There’s still lots of work to do, of course – lots of technology we need to invent, validate, refine, and deploy at global scale.  We still need an enormous amount of human creativity and, frankly, a daunting amount of political willpower.  We also need to admit that there will inevitably be economic winners & losers from such an enormous societal transition. 

Yet, I have no doubt that decarbonization is doable, and in the scheme of things, affordable. Some activities, like plane travel, will probably end up being a lot more expensive than they are today. Other activities, like driving around town, could easily become less expensive. On balance, in aggregate, energy will end up consuming a bit more of our national budgets than it does now. My own personal bet is in the balllpark of 20-50% more energy spend. For context, at a macro level, if we could make the healthcare sector 10% more efficient we might just pay for the entire energy transition.¹ Does anyone doubt that there’s 10% fat to trim in healthcare?

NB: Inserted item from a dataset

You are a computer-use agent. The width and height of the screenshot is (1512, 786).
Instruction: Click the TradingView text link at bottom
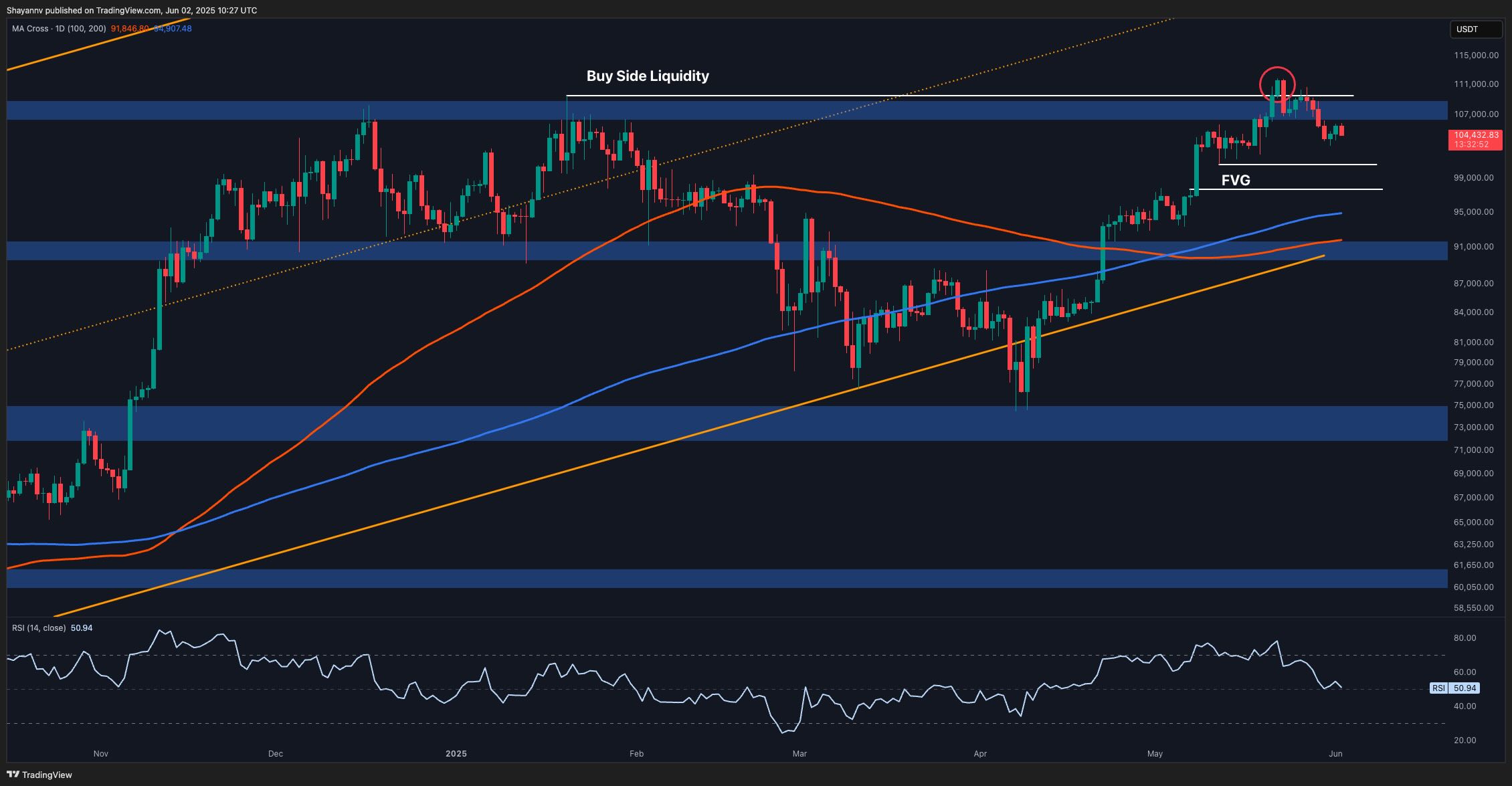(47, 775)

To be clear: I’m not betting on human civilization reaching any sort of enlightened end of history. We can’t bank on solving the climate crisis by conquering human greed, shortsightedness, or any of our other shortcomings.  Nobody knows whether the arc of history will ever fully bend towards justice. However, history has generally seemed to yield to human ingenuity.  Never bet against it.  Combine our extraordinary cleverness with well-regulated capitalism, and surprising things tend to happen.  Many, many decades from now, I think there’s a pretty good chance that most people will not view decarbonization as especially controversial.

Back to the premise of this article. Optimism aside, there are still plenty of questions about how we’re going to get this decarbonization thing done. Because energy touches every nook & cranny of the economy, there’s no end of nook & cranny level questions. So, I’ve decided to take a shot at elevating the biggest questions whose answers will have the greatest impact on the path we take to achieving our goal. Each essay in this series will focus on one of those questions, and explain my current working hypothesis about the answer. (Views are my own, but are of course heavily influenced by my experience at EIP.)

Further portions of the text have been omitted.